Author: Christian Vincenot
The idea for getting multi-system portability to work is to add one more layer on top of the existing ones, and to make calls to that higher API that will detect what systems are available and use them. This works as an abstraction library which makes the developer’s life easier and the lower levels completely invisible in the program. There are a few projects that tried to fulfill this idea:
- libao — This library is available on most Linux distributions and works with many sound systems classed in levels of priority: priority 30 -> ALSA, 20 -> OSS, Irix, Sun, 10 -> esd, aRTs, 0 -> NULL, and file outputs. The back end tries to find a sound system starting with the highest priority and lowering it until one if found.
The only real problems with libao are that the API lacks power and the fact that only sound output is supported. That makes libao useful for application needing simple sound output without having to care about the sound system.
- CSL — The Common Sound Layer seems to be an almost dead project now (its last infos are dated from 2001) and supports only aRTs and OSS, but it supports them in full duplex, with more options and with latency management.

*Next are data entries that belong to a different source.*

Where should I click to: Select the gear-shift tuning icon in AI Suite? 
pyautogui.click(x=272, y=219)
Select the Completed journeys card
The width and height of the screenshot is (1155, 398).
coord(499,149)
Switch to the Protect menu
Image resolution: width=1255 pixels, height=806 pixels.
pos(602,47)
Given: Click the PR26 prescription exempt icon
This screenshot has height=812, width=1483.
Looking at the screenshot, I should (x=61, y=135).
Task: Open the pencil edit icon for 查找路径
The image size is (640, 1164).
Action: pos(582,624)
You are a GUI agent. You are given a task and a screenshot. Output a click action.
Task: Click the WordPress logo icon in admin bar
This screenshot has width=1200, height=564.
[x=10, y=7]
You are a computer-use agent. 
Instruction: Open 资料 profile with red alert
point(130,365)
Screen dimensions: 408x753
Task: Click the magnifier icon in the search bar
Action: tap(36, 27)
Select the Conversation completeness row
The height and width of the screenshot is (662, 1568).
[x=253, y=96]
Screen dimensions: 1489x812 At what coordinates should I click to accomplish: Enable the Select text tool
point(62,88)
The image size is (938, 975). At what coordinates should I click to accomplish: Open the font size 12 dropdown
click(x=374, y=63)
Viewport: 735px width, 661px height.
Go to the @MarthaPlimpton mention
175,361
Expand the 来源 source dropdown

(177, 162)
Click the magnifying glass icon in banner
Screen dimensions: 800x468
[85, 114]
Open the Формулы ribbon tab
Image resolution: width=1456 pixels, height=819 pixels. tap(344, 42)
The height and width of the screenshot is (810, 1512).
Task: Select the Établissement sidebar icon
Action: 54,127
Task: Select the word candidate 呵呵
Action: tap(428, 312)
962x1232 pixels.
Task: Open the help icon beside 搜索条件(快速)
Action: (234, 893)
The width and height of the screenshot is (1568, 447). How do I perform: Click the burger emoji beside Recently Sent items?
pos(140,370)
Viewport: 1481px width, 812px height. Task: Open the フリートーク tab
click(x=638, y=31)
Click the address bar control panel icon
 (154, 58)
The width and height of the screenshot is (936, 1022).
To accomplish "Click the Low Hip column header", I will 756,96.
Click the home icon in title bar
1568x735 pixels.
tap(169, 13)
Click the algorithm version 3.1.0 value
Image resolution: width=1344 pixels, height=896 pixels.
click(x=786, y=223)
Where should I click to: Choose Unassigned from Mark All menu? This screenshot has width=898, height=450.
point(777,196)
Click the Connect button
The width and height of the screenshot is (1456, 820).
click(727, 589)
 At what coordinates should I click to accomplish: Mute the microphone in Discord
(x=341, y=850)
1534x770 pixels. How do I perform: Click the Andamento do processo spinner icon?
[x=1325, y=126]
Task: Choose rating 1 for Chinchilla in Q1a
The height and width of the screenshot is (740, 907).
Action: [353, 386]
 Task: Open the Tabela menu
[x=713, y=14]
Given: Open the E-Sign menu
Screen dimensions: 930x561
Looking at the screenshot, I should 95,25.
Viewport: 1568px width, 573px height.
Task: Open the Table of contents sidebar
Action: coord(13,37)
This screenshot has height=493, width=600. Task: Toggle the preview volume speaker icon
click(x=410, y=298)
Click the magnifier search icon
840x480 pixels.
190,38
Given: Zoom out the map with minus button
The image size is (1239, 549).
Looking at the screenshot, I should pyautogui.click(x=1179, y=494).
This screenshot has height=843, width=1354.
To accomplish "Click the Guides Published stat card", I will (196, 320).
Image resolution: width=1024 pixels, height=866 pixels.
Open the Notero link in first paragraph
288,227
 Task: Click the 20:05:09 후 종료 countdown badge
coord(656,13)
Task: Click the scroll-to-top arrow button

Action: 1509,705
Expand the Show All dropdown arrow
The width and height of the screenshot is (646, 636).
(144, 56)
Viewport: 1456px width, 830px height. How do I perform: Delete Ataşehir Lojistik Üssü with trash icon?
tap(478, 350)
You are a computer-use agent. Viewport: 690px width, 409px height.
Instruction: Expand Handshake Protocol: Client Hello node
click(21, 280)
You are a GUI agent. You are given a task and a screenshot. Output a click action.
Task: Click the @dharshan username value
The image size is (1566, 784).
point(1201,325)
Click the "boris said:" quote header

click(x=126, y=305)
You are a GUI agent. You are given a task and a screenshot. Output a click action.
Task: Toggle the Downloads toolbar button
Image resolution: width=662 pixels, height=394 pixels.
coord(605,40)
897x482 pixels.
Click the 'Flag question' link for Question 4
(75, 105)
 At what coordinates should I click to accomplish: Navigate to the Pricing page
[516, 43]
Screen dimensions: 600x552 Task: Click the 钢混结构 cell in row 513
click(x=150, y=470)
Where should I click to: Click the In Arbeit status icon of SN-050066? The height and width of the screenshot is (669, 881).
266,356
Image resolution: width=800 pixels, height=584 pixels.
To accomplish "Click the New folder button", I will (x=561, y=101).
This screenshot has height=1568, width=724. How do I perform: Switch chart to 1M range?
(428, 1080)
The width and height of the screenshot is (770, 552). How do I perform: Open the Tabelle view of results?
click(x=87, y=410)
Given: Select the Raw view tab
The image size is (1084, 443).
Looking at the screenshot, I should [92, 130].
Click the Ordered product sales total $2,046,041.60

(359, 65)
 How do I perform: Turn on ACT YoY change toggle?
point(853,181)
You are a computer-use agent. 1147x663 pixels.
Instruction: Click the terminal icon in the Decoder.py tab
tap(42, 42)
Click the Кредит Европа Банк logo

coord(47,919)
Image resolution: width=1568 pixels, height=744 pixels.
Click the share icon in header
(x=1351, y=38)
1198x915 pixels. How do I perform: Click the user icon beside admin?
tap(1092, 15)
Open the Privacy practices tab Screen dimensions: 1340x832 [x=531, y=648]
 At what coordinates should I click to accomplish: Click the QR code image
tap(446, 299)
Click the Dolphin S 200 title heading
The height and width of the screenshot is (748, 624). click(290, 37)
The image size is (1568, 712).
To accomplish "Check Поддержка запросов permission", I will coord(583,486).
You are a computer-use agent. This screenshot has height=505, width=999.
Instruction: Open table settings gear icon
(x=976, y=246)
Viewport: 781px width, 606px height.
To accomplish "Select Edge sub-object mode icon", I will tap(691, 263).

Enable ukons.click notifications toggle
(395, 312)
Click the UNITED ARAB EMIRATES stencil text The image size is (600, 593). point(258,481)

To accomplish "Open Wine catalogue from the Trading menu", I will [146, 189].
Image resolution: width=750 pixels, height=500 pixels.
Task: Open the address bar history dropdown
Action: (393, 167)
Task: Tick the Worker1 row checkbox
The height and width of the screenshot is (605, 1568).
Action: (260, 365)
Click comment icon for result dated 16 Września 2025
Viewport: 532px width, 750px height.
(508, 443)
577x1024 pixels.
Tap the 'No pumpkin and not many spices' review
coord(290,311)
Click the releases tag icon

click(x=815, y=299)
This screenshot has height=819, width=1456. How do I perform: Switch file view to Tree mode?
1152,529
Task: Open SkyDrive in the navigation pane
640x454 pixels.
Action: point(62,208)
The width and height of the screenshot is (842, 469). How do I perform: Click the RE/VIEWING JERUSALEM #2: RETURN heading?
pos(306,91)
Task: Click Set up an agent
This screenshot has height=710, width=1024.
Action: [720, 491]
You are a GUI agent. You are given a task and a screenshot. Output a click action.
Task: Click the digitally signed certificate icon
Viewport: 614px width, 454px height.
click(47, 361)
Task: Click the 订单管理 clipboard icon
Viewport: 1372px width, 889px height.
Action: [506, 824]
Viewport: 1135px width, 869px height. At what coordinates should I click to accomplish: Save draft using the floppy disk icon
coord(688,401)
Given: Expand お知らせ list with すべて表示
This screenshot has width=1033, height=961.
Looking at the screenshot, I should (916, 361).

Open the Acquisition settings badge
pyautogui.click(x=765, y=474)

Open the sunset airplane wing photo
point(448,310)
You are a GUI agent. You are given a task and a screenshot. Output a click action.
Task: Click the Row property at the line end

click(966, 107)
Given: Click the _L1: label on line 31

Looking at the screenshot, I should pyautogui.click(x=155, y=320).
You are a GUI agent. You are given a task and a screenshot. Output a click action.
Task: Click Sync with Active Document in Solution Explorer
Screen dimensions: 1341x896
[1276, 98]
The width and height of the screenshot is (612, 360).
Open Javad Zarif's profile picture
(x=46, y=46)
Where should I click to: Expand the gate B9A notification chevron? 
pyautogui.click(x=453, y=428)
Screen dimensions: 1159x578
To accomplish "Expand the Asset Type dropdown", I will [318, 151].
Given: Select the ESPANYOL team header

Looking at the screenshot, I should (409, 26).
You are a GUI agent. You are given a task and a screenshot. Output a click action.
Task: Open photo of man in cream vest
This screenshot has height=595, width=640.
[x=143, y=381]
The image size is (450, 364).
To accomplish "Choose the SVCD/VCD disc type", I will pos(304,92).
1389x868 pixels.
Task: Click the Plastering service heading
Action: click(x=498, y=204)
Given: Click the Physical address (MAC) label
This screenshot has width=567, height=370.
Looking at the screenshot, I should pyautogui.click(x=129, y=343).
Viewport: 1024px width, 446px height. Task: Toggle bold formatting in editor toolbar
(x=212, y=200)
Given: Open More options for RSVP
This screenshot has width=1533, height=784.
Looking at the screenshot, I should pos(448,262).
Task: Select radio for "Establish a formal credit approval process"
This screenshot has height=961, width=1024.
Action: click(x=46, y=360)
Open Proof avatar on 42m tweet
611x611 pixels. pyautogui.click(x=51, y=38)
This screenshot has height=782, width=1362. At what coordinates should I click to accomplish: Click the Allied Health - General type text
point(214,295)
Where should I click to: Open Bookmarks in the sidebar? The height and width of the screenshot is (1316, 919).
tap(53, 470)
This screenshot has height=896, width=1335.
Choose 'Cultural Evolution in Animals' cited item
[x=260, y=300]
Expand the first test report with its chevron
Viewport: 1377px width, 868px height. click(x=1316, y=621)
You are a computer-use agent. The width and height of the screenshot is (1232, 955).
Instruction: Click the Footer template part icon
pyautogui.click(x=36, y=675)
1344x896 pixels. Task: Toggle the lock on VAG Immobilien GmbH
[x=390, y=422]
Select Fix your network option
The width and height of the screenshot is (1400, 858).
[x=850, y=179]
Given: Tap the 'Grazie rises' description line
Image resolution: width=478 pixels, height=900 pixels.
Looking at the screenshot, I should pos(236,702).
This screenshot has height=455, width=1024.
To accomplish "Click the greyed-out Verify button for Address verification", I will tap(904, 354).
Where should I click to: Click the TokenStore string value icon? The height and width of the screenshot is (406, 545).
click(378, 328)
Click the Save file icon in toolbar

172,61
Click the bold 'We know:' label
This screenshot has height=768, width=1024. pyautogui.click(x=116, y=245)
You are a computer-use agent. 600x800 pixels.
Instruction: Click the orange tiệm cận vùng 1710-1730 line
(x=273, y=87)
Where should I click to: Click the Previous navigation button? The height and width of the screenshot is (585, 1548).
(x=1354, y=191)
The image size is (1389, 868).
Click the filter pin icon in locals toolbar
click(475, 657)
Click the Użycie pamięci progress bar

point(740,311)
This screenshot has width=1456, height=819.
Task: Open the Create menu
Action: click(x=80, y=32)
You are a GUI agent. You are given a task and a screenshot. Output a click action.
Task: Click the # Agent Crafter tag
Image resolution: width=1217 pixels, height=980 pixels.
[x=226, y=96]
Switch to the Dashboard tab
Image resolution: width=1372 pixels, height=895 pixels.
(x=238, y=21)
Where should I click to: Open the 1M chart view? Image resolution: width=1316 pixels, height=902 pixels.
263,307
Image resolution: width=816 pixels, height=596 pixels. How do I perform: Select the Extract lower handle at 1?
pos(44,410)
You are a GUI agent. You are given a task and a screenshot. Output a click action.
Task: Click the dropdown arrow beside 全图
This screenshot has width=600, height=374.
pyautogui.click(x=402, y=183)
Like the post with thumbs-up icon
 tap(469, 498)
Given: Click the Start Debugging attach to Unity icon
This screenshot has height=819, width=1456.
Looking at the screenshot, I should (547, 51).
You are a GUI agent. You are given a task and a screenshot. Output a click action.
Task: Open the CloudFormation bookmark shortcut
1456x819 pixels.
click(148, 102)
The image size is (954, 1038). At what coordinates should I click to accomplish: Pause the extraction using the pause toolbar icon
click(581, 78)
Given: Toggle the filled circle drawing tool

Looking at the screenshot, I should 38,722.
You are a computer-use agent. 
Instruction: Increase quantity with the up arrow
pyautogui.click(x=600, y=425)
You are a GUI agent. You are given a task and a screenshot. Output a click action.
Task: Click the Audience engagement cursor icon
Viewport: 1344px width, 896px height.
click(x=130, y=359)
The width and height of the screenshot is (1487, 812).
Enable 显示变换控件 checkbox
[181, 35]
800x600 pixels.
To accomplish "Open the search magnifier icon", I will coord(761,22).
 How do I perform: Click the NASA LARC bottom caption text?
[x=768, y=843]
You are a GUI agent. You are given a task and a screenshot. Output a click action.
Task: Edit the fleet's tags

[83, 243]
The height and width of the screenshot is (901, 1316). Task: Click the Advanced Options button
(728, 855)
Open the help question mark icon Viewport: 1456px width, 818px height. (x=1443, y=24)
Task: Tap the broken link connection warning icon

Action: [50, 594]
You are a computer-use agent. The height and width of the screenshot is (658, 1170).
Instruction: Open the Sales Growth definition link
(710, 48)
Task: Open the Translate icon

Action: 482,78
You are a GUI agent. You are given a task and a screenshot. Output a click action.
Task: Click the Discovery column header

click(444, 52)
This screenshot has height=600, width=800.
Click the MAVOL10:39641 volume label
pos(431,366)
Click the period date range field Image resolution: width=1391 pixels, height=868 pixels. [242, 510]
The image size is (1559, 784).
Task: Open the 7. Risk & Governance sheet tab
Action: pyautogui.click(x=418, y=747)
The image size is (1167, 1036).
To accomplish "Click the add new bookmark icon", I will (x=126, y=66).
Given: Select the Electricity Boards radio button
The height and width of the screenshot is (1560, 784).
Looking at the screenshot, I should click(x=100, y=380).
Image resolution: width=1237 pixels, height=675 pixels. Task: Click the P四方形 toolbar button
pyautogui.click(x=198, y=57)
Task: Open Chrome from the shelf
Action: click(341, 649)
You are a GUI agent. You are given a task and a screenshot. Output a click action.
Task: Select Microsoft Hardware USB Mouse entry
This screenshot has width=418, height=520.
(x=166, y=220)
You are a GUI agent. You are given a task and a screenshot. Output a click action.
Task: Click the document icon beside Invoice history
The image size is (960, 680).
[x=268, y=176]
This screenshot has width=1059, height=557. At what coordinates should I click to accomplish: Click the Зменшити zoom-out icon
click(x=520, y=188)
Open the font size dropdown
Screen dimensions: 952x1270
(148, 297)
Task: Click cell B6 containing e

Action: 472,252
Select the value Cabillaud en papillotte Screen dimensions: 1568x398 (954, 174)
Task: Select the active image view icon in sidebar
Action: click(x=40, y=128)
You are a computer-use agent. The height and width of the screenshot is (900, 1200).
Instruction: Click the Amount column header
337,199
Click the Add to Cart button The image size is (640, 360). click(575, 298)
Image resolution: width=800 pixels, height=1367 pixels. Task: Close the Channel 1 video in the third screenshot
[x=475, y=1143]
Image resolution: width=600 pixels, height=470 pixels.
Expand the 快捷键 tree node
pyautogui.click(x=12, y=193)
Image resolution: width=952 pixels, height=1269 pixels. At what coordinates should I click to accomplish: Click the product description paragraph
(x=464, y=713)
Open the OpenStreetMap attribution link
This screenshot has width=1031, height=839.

PortAudio: the holy grail?
PortAudio is a free (under an MITish license, so GNU compatible) powerful cross-platform audio library that works on Windows, Macintosh (8,9,X), Linux, FreeBSD, Solaris, SGI, and BeOS. The latest stable version (V18) supports an impressive number of sound systems: Windows DirectSound, Windows MME, Macintosh SoundMgr for OS7-9 and CARBON, Core Audio for OS X, OSS, ASIO for Mac and Windows, Silicon Graphics Irix, and BeOS. It works with the same interrupt-driven method as JACK, but an extra utility called PABLIO also enables a programmer to access the audio stream as a file by writing to a FIFO which is read by the callback. Notes on compilation can be found in the PortAudio Tutorial. Here comes a tiny piece of code :
#include "stdio.h" #include "portaudio.h" static int myCallback(void *inputBuffer, void *outputBuffer, unsigned long framesPerBuffer, PaTimestamp outTime, void *userData) { float *out = (float *) outputBuffer; float *in = (float *) inputBuffer; float leftInput, rightInput; unsigned int i; if (inputBuffer == NULL) return 0; /* Read input buffer, process data, and fill output buffer. */ for(i=0; i<framesPerBuffer; i++) { leftInput = *in++; /* Get interleaved samples from input buffer. */ rightInput = *in++; *out++ = (...) /* L output treatment */ *out++ = (...) /* R output treatment */ } return 0; } int main(void) { PortAudioStream *stream; Pa_Initialize(); Pa_OpenDefaultStream( &stream, 2, 2, /* stereo input and output */ paFloat32, 44100.0, /* PA can use different data types. Here 32bits floats */ 64, 0, /* 64 frames per buffer, let PA determine numBuffers */ myCallback, NULL); Pa_StartStream(stream); Pa_Sleep(10000); /* Sleep for 10 seconds while processing. */ Pa_StopStream(stream); Pa_CloseStream(stream); Pa_Terminate(); return 0; }
The underlying systems are completely invisible to the programmer and the API is quite simple and has great capabilities. PortAudio really looks perfect, but there’s one thing: what about ALSA or JACK support? The latest stable version, V18, was released in 2001, and since then PortAudio developers decided to write a brand new support library and API (version 2) as well as many improvements, among which support for ALSA and JACK. This development version, V19, is already usable and the API is frozen, so, even if many things are still not running completely and some V18 support hasn’t been backported (especially Mac stuff), you can already use it in your applications.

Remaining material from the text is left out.